== WHAT NEEDS TO BE DONE ==
Write the data out again exactly and in full.

(Pixel coordinate grounding data)
________________
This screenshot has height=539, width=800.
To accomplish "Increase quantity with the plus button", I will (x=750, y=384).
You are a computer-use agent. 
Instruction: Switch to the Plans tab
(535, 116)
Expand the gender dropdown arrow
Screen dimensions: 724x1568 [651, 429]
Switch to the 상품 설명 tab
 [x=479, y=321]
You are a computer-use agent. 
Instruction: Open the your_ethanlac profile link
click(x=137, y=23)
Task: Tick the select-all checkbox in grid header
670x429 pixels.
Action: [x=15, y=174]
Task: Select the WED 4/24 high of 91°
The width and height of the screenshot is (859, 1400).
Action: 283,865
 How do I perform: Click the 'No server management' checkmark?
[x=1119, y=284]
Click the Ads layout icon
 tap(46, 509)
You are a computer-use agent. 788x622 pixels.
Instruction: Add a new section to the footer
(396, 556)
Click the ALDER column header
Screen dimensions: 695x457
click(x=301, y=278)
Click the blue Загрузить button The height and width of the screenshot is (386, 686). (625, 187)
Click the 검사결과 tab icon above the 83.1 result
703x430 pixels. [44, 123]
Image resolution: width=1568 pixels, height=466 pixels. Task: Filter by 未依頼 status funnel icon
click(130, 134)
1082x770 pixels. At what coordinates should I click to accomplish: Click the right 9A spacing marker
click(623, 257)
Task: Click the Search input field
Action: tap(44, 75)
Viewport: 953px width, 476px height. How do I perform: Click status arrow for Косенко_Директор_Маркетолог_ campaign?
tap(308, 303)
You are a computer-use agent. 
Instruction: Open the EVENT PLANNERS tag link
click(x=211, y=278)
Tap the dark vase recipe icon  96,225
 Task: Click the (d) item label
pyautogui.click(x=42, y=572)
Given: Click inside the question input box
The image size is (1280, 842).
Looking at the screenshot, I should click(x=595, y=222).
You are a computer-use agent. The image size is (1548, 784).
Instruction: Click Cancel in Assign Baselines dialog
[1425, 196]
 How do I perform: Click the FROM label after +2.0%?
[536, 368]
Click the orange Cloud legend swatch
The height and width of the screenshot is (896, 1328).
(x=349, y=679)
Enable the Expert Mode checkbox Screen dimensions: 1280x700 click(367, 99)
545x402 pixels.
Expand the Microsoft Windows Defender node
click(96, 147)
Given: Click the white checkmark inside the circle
________________
== EXERCISE SOLUTION ==
This screenshot has height=539, width=800.
To accomplish "Increase quantity with the plus button", I will (x=750, y=384).
You are a computer-use agent. 
Instruction: Switch to the Plans tab
(535, 116)
Expand the gender dropdown arrow
Screen dimensions: 724x1568 [651, 429]
Switch to the 상품 설명 tab
 [x=479, y=321]
You are a computer-use agent. 
Instruction: Open the your_ethanlac profile link
click(x=137, y=23)
Task: Tick the select-all checkbox in grid header
670x429 pixels.
Action: [x=15, y=174]
Task: Select the WED 4/24 high of 91°
The width and height of the screenshot is (859, 1400).
Action: 283,865
 How do I perform: Click the 'No server management' checkmark?
[x=1119, y=284]
Click the Ads layout icon
 tap(46, 509)
You are a computer-use agent. 788x622 pixels.
Instruction: Add a new section to the footer
(396, 556)
Click the ALDER column header
Screen dimensions: 695x457
click(x=301, y=278)
Click the blue Загрузить button The height and width of the screenshot is (386, 686). (625, 187)
Click the 검사결과 tab icon above the 83.1 result
703x430 pixels. [44, 123]
Image resolution: width=1568 pixels, height=466 pixels. Task: Filter by 未依頼 status funnel icon
click(130, 134)
1082x770 pixels. At what coordinates should I click to accomplish: Click the right 9A spacing marker
click(623, 257)
Task: Click the Search input field
Action: tap(44, 75)
Viewport: 953px width, 476px height. How do I perform: Click status arrow for Косенко_Директор_Маркетолог_ campaign?
tap(308, 303)
You are a computer-use agent. 
Instruction: Open the EVENT PLANNERS tag link
click(x=211, y=278)
Tap the dark vase recipe icon  96,225
 Task: Click the (d) item label
pyautogui.click(x=42, y=572)
Given: Click inside the question input box
The image size is (1280, 842).
Looking at the screenshot, I should click(x=595, y=222).
You are a computer-use agent. The image size is (1548, 784).
Instruction: Click Cancel in Assign Baselines dialog
[1425, 196]
 How do I perform: Click the FROM label after +2.0%?
[536, 368]
Click the orange Cloud legend swatch
The height and width of the screenshot is (896, 1328).
(x=349, y=679)
Enable the Expert Mode checkbox Screen dimensions: 1280x700 click(367, 99)
545x402 pixels.
Expand the Microsoft Windows Defender node
click(96, 147)
Given: Click the white checkmark inside the circle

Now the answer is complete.